Ce samedi à Cardiff, un homme est resté un instant figé. Derrière le sourire des joueurs de l’Union Bordeaux-Bègles brandissant la Champions Cup, il y avait une histoire. Celle d’un président qui, pendant près de deux décennies, a porté son club à bout de bras.
Une victoire qui dépasse le simple cadre du sport. Pour Laurent Marti, c’est l’aboutissement d’un engagement personnel intense, forgé dans la solitude, l’incrédulité générale et la passion.
« L’histoire de l’UBB, elle est atypique, elle est chaotique. Tu ne peux pas ne pas être marqué par tout ce qu’on a vécu. En plus, elle est complètement improbable », confiait-il la semaine dernière via Sud-Ouest. De ses débuts hésitants à la tête d’un club alors moribond, à cette consécration européenne, Marti n’a jamais cessé de croire. Même quand tout l’invitait à baisser les bras.

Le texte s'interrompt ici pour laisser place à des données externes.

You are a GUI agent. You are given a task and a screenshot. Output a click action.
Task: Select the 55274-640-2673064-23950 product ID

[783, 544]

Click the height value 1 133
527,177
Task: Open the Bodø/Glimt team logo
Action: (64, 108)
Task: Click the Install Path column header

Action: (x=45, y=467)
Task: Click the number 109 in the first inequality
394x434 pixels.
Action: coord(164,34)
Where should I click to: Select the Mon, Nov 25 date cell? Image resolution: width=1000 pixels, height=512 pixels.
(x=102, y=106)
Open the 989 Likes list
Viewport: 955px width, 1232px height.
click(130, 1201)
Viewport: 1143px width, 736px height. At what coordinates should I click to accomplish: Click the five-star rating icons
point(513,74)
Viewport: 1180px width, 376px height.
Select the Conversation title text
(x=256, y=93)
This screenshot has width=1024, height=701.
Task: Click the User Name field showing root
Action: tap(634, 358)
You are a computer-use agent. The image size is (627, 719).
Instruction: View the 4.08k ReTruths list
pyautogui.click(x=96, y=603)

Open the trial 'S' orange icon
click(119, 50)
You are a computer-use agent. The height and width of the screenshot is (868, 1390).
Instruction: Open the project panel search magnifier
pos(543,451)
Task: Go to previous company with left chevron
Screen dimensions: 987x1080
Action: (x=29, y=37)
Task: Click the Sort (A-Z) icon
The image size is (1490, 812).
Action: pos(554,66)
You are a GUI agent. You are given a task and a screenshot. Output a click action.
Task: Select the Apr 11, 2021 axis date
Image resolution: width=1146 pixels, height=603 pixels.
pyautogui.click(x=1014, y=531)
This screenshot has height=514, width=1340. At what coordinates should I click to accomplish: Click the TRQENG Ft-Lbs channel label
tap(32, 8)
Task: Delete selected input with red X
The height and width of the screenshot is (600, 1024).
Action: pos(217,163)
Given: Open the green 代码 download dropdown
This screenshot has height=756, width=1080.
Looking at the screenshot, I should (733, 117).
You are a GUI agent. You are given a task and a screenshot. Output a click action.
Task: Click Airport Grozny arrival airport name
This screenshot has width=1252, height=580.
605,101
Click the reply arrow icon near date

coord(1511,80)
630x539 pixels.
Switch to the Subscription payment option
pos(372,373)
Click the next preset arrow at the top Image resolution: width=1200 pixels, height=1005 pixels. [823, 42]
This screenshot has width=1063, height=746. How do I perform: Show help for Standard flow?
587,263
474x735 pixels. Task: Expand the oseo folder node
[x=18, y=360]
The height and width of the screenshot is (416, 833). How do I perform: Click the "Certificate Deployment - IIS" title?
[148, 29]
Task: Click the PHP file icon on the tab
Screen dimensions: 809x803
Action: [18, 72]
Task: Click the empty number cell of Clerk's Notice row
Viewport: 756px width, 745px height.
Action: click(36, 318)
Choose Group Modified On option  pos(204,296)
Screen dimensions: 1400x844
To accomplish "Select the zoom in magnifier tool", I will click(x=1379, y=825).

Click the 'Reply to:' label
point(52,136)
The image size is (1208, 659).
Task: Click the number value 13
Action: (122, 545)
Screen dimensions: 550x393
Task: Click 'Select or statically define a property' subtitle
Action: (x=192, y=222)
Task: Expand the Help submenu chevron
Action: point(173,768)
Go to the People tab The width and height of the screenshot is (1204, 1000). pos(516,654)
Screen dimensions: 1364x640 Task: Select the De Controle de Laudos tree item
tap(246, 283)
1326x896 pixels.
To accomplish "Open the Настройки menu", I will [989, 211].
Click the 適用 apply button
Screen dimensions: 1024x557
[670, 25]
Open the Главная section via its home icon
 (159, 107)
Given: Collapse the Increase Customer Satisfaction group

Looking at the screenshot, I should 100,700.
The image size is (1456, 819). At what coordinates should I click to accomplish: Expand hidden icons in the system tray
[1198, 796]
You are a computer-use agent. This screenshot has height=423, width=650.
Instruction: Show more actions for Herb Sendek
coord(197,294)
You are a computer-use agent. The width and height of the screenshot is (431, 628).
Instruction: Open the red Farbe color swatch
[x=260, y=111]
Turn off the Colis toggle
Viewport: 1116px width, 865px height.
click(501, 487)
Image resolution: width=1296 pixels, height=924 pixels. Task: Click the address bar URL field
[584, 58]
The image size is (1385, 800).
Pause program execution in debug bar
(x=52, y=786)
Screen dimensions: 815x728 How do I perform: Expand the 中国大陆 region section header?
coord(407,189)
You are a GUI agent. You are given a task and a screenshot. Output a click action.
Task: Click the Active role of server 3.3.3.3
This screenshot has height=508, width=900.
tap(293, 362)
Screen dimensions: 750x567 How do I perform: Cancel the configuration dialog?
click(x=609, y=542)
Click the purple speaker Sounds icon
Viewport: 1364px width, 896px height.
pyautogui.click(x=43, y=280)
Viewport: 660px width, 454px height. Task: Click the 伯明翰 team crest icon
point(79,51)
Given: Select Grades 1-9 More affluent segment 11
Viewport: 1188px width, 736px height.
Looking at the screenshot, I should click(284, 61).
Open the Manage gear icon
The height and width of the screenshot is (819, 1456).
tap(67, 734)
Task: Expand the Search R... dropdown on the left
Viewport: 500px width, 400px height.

Des souvenirs amers, une ascension fulgurante
En 2010, il envisageait de tout arrêter, seul dans son bureau à Moga. Un an plus tard, l’UBB accédait au Top 14 en battant Albi. Ce match, il ne l’a jamais oublié : « C’est celui qui m’a le plus marqué et qui m’a procuré le plus de plaisir ».
Alors, lorsqu’il a vu son équipe atteindre cette finale européenne, l’écho du passé s’est mêlé à l’intensité du présent. « J’ai un ressenti qui me rappelle la préparation de notre match contre Albi. La montée en Top 14, c’était le premier Graal recherché. Comme cette finale de Champions Cup », admettait-il, quelques heures après une nuit blanche provoquée par un match visionné trop tard : « Je n’aurais pas dû regarder ce putain de match de Northampton contre les Saracens avant de me coucher. J’ai dormi deux heures ».
Un président à contre-courant
S’il est aujourd’hui devenu normal de croiser les décideurs économiques dans les loges de Chaban-Delmas, Marti n’a jamais eu cette route tracée.
Aujourd’hui, l’UBB est le club de rugby le plus populaire d’Europe, avec plus d’un million de suiveurs sur les réseaux sociaux et des tribunes pleines à chaque match. Le club comptait une centaine de partenaires à l’arrivée de Marti. Ils sont désormais plus de 800. Pourtant, rien ne lui a été donné. Il a dû convaincre, insister, financer de sa poche. Et tenir.
À 57 ans, Laurent Marti n’a peut-être pas fini d’écrire l’histoire de son club. Mais il peut déjà contempler, avec une émotion méritée, l’œuvre d’une vie. Un trophée de Champions Cup en main, et une reconnaissance que peu de dirigeants du sport français peuvent revendiquer.